Description of the task » Reproduce the material below verbatim, line for line, with no alterations.

Exercise data »
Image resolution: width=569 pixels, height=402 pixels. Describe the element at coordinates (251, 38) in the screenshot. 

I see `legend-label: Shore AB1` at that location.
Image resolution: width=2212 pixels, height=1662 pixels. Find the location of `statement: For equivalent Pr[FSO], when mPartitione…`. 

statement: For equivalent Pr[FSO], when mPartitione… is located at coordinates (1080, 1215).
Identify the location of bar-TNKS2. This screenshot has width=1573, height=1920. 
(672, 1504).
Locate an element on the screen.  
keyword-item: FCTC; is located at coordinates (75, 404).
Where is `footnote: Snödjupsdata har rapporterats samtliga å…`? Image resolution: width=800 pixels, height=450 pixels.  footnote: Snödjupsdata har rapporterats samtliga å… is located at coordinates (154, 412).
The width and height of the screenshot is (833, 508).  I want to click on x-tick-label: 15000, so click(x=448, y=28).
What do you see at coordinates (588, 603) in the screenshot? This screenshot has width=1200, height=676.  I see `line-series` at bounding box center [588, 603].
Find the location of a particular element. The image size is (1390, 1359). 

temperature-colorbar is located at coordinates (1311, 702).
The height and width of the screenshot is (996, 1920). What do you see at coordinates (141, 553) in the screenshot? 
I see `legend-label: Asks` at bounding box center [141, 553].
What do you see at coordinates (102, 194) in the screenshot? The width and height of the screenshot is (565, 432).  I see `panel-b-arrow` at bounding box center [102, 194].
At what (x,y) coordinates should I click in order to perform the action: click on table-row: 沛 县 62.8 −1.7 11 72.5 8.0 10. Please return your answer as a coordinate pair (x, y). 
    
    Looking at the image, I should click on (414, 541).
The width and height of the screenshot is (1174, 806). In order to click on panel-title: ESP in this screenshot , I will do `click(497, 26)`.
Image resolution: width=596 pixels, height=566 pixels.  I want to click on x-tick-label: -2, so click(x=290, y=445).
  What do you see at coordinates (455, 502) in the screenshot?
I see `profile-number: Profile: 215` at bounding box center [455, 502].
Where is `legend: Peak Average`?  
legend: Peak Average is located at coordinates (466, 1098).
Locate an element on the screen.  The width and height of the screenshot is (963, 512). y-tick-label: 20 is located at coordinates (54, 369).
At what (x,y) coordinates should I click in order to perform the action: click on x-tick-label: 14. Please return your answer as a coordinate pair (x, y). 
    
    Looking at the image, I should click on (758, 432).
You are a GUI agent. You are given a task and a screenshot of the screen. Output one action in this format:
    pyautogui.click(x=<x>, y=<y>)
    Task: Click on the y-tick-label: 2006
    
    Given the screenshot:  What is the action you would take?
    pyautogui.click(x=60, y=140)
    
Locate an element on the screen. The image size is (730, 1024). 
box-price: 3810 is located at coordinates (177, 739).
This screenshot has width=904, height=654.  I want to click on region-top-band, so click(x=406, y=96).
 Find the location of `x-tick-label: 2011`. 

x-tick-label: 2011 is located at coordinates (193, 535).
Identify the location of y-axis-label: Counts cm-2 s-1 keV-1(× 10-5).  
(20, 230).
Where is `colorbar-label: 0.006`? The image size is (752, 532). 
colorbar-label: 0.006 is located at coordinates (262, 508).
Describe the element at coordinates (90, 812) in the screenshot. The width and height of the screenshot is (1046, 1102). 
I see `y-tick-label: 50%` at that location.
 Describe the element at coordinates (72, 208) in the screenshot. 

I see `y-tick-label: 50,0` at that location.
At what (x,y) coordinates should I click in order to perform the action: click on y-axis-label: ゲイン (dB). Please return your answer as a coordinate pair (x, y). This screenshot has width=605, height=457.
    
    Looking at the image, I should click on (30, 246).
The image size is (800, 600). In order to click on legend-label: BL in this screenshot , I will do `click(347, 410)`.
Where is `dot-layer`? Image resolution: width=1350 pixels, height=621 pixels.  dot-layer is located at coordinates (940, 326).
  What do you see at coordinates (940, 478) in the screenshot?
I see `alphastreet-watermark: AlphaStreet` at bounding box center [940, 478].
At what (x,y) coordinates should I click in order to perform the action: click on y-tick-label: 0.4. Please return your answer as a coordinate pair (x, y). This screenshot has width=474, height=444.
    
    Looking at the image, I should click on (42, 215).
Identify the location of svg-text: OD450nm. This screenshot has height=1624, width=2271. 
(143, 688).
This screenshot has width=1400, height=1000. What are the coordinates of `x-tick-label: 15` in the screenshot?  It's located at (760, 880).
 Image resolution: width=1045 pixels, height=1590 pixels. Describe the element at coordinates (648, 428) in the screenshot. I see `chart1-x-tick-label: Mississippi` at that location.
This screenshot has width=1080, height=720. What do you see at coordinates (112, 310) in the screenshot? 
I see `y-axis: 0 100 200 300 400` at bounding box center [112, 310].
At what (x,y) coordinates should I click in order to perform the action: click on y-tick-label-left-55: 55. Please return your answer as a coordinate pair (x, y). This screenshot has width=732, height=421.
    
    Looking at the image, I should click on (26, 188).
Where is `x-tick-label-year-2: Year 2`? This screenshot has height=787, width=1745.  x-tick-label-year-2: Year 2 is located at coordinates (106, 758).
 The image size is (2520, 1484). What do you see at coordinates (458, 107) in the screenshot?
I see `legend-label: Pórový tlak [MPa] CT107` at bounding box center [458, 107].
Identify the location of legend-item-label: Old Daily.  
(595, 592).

Problem solution »
Image resolution: width=569 pixels, height=402 pixels. Describe the element at coordinates (251, 38) in the screenshot. 

I see `legend-label: Shore AB1` at that location.
Image resolution: width=2212 pixels, height=1662 pixels. Find the location of `statement: For equivalent Pr[FSO], when mPartitione…`. 

statement: For equivalent Pr[FSO], when mPartitione… is located at coordinates (1080, 1215).
Identify the location of bar-TNKS2. This screenshot has width=1573, height=1920. 
(672, 1504).
Locate an element on the screen.  
keyword-item: FCTC; is located at coordinates (75, 404).
Where is `footnote: Snödjupsdata har rapporterats samtliga å…`? Image resolution: width=800 pixels, height=450 pixels.  footnote: Snödjupsdata har rapporterats samtliga å… is located at coordinates (154, 412).
The width and height of the screenshot is (833, 508).  I want to click on x-tick-label: 15000, so click(x=448, y=28).
What do you see at coordinates (588, 603) in the screenshot? This screenshot has width=1200, height=676.  I see `line-series` at bounding box center [588, 603].
Find the location of a particular element. The image size is (1390, 1359). 

temperature-colorbar is located at coordinates (1311, 702).
The height and width of the screenshot is (996, 1920). What do you see at coordinates (141, 553) in the screenshot? 
I see `legend-label: Asks` at bounding box center [141, 553].
What do you see at coordinates (102, 194) in the screenshot? The width and height of the screenshot is (565, 432).  I see `panel-b-arrow` at bounding box center [102, 194].
At what (x,y) coordinates should I click in order to perform the action: click on table-row: 沛 县 62.8 −1.7 11 72.5 8.0 10. Please return your answer as a coordinate pair (x, y). 
    
    Looking at the image, I should click on (414, 541).
The width and height of the screenshot is (1174, 806). In order to click on panel-title: ESP in this screenshot , I will do `click(497, 26)`.
Image resolution: width=596 pixels, height=566 pixels.  I want to click on x-tick-label: -2, so click(x=290, y=445).
  What do you see at coordinates (455, 502) in the screenshot?
I see `profile-number: Profile: 215` at bounding box center [455, 502].
Where is `legend: Peak Average`?  
legend: Peak Average is located at coordinates (466, 1098).
Locate an element on the screen.  The width and height of the screenshot is (963, 512). y-tick-label: 20 is located at coordinates (54, 369).
At what (x,y) coordinates should I click in order to perform the action: click on x-tick-label: 14. Please return your answer as a coordinate pair (x, y). 
    
    Looking at the image, I should click on (758, 432).
You are a GUI agent. You are given a task and a screenshot of the screen. Output one action in this format:
    pyautogui.click(x=<x>, y=<y>)
    Task: Click on the y-tick-label: 2006
    
    Given the screenshot:  What is the action you would take?
    pyautogui.click(x=60, y=140)
    
Locate an element on the screen. The image size is (730, 1024). 
box-price: 3810 is located at coordinates (177, 739).
This screenshot has width=904, height=654.  I want to click on region-top-band, so click(x=406, y=96).
 Find the location of `x-tick-label: 2011`. 

x-tick-label: 2011 is located at coordinates (193, 535).
Identify the location of y-axis-label: Counts cm-2 s-1 keV-1(× 10-5).  
(20, 230).
Where is `colorbar-label: 0.006`? The image size is (752, 532). 
colorbar-label: 0.006 is located at coordinates (262, 508).
Describe the element at coordinates (90, 812) in the screenshot. The width and height of the screenshot is (1046, 1102). 
I see `y-tick-label: 50%` at that location.
 Describe the element at coordinates (72, 208) in the screenshot. 

I see `y-tick-label: 50,0` at that location.
At what (x,y) coordinates should I click in order to perform the action: click on y-axis-label: ゲイン (dB). Please return your answer as a coordinate pair (x, y). This screenshot has width=605, height=457.
    
    Looking at the image, I should click on (30, 246).
The image size is (800, 600). In order to click on legend-label: BL in this screenshot , I will do `click(347, 410)`.
Where is `dot-layer`? Image resolution: width=1350 pixels, height=621 pixels.  dot-layer is located at coordinates (940, 326).
  What do you see at coordinates (940, 478) in the screenshot?
I see `alphastreet-watermark: AlphaStreet` at bounding box center [940, 478].
At what (x,y) coordinates should I click in order to perform the action: click on y-tick-label: 0.4. Please return your answer as a coordinate pair (x, y). This screenshot has width=474, height=444.
    
    Looking at the image, I should click on (42, 215).
Identify the location of svg-text: OD450nm. This screenshot has height=1624, width=2271. 
(143, 688).
This screenshot has width=1400, height=1000. What are the coordinates of `x-tick-label: 15` in the screenshot?  It's located at (760, 880).
 Image resolution: width=1045 pixels, height=1590 pixels. Describe the element at coordinates (648, 428) in the screenshot. I see `chart1-x-tick-label: Mississippi` at that location.
This screenshot has width=1080, height=720. What do you see at coordinates (112, 310) in the screenshot? 
I see `y-axis: 0 100 200 300 400` at bounding box center [112, 310].
At what (x,y) coordinates should I click in order to perform the action: click on y-tick-label-left-55: 55. Please return your answer as a coordinate pair (x, y). This screenshot has width=732, height=421.
    
    Looking at the image, I should click on (26, 188).
Where is `x-tick-label-year-2: Year 2`? This screenshot has height=787, width=1745.  x-tick-label-year-2: Year 2 is located at coordinates (106, 758).
 The image size is (2520, 1484). What do you see at coordinates (458, 107) in the screenshot?
I see `legend-label: Pórový tlak [MPa] CT107` at bounding box center [458, 107].
Identify the location of legend-item-label: Old Daily.  
(595, 592).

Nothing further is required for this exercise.